■ Task description: Copy each line below that has "will".

■ Supplied data:
########
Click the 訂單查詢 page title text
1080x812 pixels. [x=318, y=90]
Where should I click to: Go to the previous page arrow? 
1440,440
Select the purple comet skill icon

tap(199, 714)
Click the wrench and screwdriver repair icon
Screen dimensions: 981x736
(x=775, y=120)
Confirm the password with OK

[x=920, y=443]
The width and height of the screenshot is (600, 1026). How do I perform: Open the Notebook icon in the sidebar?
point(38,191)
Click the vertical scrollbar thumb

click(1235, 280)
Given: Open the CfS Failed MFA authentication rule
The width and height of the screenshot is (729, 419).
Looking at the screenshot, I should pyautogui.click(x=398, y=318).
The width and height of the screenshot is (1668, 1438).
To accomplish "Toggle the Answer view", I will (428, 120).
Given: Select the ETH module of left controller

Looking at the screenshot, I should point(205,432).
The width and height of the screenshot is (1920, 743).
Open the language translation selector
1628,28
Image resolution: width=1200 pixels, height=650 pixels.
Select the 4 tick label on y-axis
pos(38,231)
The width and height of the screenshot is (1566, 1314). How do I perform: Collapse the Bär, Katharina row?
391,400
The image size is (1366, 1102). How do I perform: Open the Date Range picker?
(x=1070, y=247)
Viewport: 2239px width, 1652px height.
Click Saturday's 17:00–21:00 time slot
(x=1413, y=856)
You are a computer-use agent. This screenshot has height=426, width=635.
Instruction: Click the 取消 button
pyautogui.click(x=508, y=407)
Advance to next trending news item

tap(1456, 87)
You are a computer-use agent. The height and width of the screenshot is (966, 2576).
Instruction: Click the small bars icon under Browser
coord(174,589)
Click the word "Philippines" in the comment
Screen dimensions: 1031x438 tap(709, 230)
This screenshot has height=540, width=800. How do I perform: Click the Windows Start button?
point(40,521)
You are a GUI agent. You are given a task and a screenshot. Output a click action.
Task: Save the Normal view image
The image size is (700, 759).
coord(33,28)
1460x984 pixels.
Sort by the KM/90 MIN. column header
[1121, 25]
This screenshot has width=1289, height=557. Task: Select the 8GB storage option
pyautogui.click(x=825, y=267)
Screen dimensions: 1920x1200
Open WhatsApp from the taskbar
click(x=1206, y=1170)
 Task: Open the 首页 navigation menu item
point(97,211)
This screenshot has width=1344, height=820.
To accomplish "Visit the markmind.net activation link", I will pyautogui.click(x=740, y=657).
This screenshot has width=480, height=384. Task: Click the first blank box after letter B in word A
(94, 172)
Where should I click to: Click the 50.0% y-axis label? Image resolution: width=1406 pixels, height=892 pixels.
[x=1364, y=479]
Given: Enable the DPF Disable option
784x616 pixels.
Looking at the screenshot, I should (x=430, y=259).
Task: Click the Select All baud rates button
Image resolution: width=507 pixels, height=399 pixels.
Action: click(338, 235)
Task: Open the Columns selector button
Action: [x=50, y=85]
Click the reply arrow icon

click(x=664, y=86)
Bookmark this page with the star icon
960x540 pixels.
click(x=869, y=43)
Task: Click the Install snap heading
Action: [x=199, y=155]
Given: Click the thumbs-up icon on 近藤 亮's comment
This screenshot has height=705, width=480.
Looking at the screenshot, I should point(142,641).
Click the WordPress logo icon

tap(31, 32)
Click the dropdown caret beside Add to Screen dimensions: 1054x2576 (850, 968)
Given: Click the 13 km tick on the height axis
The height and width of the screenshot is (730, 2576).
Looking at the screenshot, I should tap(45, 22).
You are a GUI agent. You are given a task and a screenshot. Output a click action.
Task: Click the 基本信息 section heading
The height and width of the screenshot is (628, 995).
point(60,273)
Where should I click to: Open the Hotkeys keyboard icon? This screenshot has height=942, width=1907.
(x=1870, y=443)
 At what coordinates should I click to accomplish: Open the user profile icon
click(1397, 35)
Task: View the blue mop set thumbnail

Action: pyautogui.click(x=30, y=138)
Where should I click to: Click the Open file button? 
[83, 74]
########
■ Result for this task:
To accomplish "Toggle the Answer view", I will (428, 120).
To accomplish "Visit the markmind.net activation link", I will pyautogui.click(x=740, y=657).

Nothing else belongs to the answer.